Isn't that the same with mathematics? Aren't all axioms which supposedly represent reality based on concurrent logic?

 

[arildno]

Not at all. Mathematicians have never said that they are speaking about "reality". That is a much too deep issue; instead mathematicians content themselves to talk about things they have invented themselves, like numbers.

 

[mtanti]

And numbers don't represent physical quantities?

Anyway, the original question was about why is it that multiplying a quantity by a fraction gives the fraction of that quantity. I have come to think that maybe that is just how fractions are defined, an extension of integer multiplication. Instead of using numbers to always add up during multiplication, denomenators are there to vary this process by instead, by definition, divide. This means that there is no actual logic as to what is happening when you actually find the fraction of the quantity, it's just what you're supposed to do when you multiply by the denomenator, divide. How that happens is another process known as division. Is this correct?

I need to relearn mathematics using euclide's method of starting off from the axioms and building up from there. Can anyone suggest a good site or book please?

 

[arildno]

And numbers don't represent physical quantities?

No, they don't, but they may!

 

[xAxis]

Well, a fraction is defined to be a division of quantity into equal quantities.
A third of something means dividing it into three equal parts.
Now, what is two thirds? It is two such parts. Now as explained earlier, it is easy to find a fraction of a number. Divide by the denominator (in order to get one part) and multiply by the number of parts wanted, which is the same as multiplying with fraction, as these two operations are of the same precedence.
You sad you undersood this when whole number is involved, but not when fraction of a fraction is to be found.
Well, why should it be any different? There are two things involved here. A fraction (F) and a quantity (Q) whose fraction we want to find. We always do the same:
Fraction of a quantity = F x Q
whether Q is whole number or quantity.You can't say there is no logic in it.
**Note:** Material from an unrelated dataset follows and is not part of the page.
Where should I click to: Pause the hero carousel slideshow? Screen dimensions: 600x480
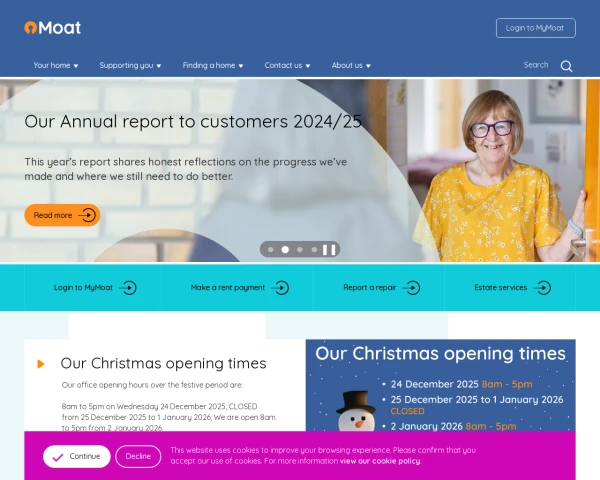[x=329, y=250]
And numbers don't represent physical quantities?

Not in maths, but we can and we do represent them as physical quantities as they can help us solving many problems, lika this one.

... I have come to think that maybe that is just how fractions are defined, an extension of integer multiplication. Instead of using numbers to always add up during multiplication, denomenators are there to vary this process by instead, by definition, divide. This means that there is no actual logic as to what is happening when you actually find the fraction of the quantity, it's just what you're supposed to do when you multiply by the denomenator, divide. How that happens is another process known as division. Is this correct?
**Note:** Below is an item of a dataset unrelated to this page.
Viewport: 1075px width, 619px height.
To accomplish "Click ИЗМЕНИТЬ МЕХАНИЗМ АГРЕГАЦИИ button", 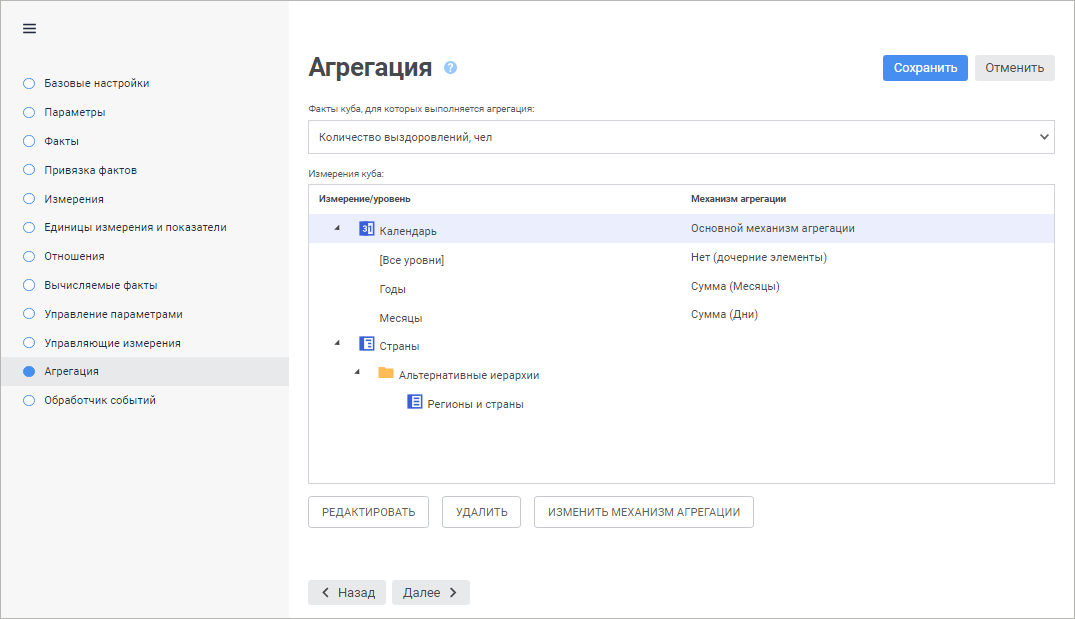I will pyautogui.click(x=643, y=511).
Fraction means division. You can always exchange the fraction line with division. So for example, when we say "two times bigger", then we mean
Q * 2. , and "two times smaller" is Q/2 or Q halves.
You can think of Denominator as the name or classifier of a quantity. For instance, 2/3 and 2/5 are boat "equal" two, but of diferrent kinds. Multiplying thirds will alwas result in thirds, multiplying fifths will alwaus result in fifths etc. The same is with dividing them.
Looking that way, it's easy to see why multiplying of fractions gives fractions of fractions.
One fifth of a 2 is: 1/5 * 2 = 2/5

One fifth of a 2 quarters is the same, but result is in quarters
(remember, multiplying quarters always result in quarters, ):
1/5 * 2/4 = 2/5 quarters
if you want to have a beter view how much it is, just use the same logic, ie find one fifth of a quarter (which is one twentieth) and multiply by two, which is two twentieth, or one tenth.
I think this is quite logical

 

[mtanti]

Fine, I think this question has been finally concluded thanks to everyone's patience and effort to explain. I think there are many mathematical processes which can be satisfactorily explained through history of mathematics.

Can anyone suggest a really good book to learn the order of how mathematics was developed?